Criança receberá pensão vitálicia e indenização de R$ 45 mil após erro médico
Uma criança irá receber pensão vitalícia de um salário mínimo e mais R$ 45 mil por erro médico durante o parto. A decisão, publicada na segunda-feira (21), é da 8ª Turma Cível do Tribunal de Justiça do Distrito Federal e dos Territórios (TJDFT).
De acordo com o processo, “uma gestante deu entrada no Hospital Regional da Ceilândia, por volta das 22h. Quarenta minutos depois, um estagiário rompeu a sua bolsa, mas não forçou a realização do parto. Só às 4h da manhã o médico compareceu ao local para atender a paciente e verificou a gravidade do caso.

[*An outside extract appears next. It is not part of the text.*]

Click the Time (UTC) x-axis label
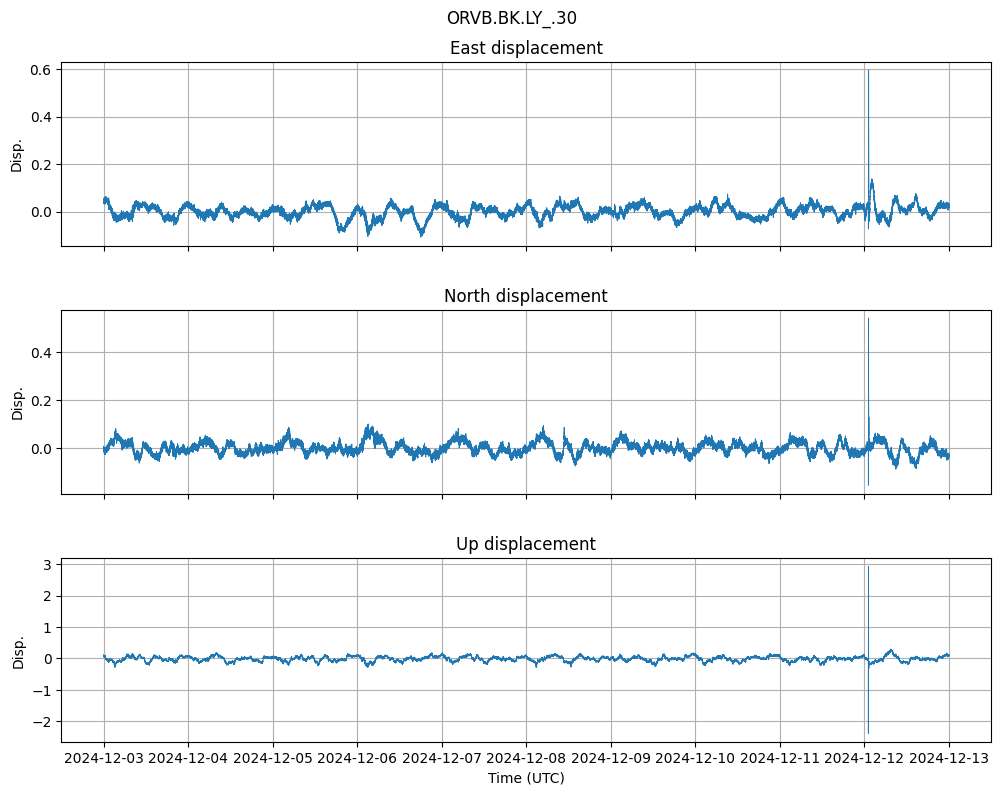(x=526, y=778)
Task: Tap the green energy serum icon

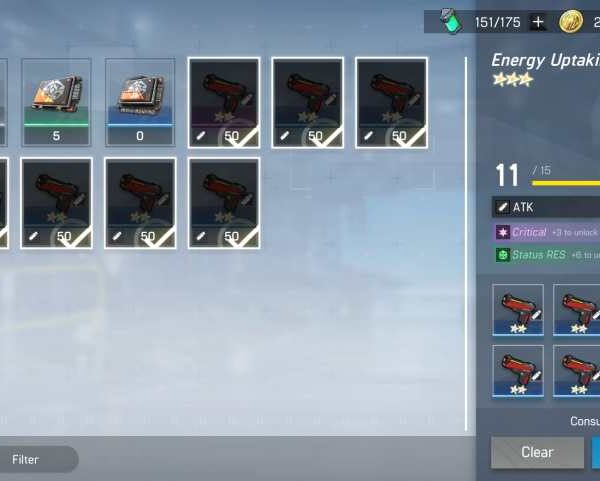Action: (x=450, y=21)
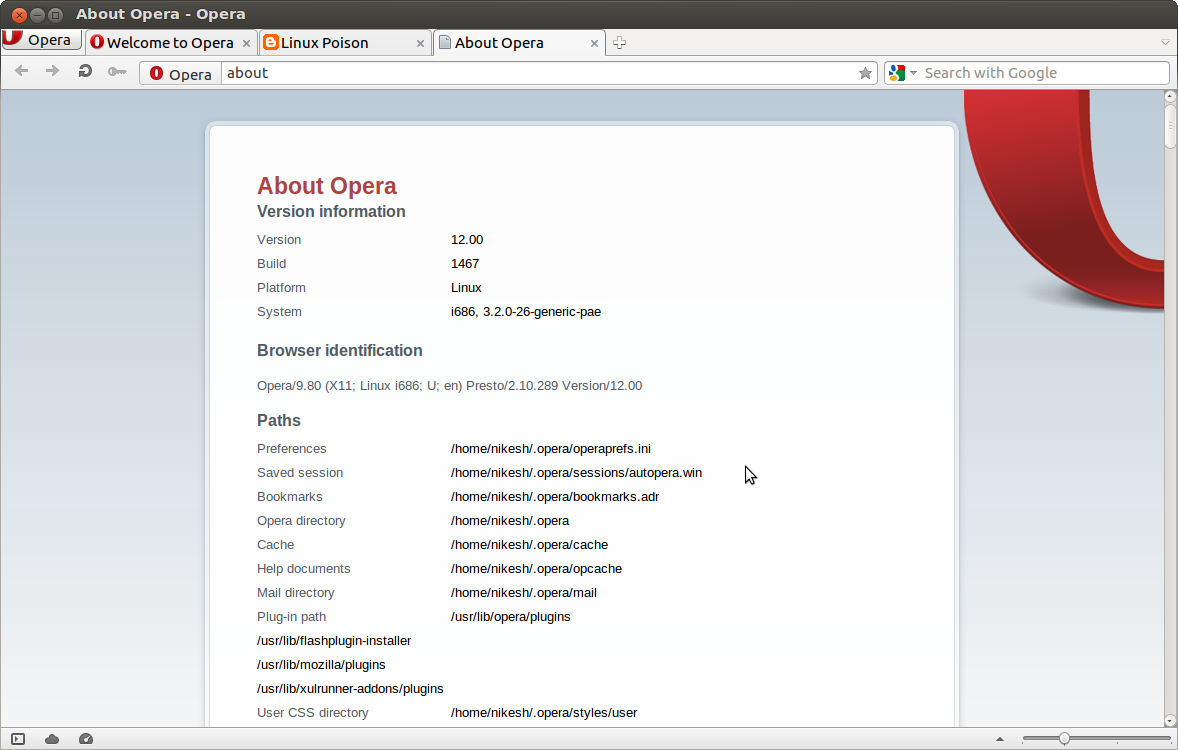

Consta que ele cogitou realizar parto cesárea, mas o feto já estava posicionado para o parto normal”.
O feto ainda teve sofrimento fetal e parada cardiorrespiratória precisou ficar 20 dias internado na UTI, diagnosticado com encefalopatia hipóxica isquêmica, e ainda teve sequelas, como atraso no desenvolvimento psicomotor, dificuldade de marcha e crises convulsiva frequentes.
No laudo médico consta que a criança tem atraso no desenvolvimento neuropsicomotor, com hipotrofia muscular nos membros inferiores, o que ocasiona danos estéticos, pois provoca deformação física. Explica que os intervalos das avaliações feitas pelo médico, durante trabalho de parto, não observaram as recomendações da portaria expedida pela Secretaria de Saúde do DF.
“A saída de líquido amniótico claro confirma a constatação da nota técnica do Ministério Público de que houve “trabalho de parto prolongado. A inobservância do tempo de duração do parto e a falta de assistência e de acompanhamento adequado no segundo período do trabalho de parto caracterizam a falha na prestação do serviço médico”, conclui a decisão.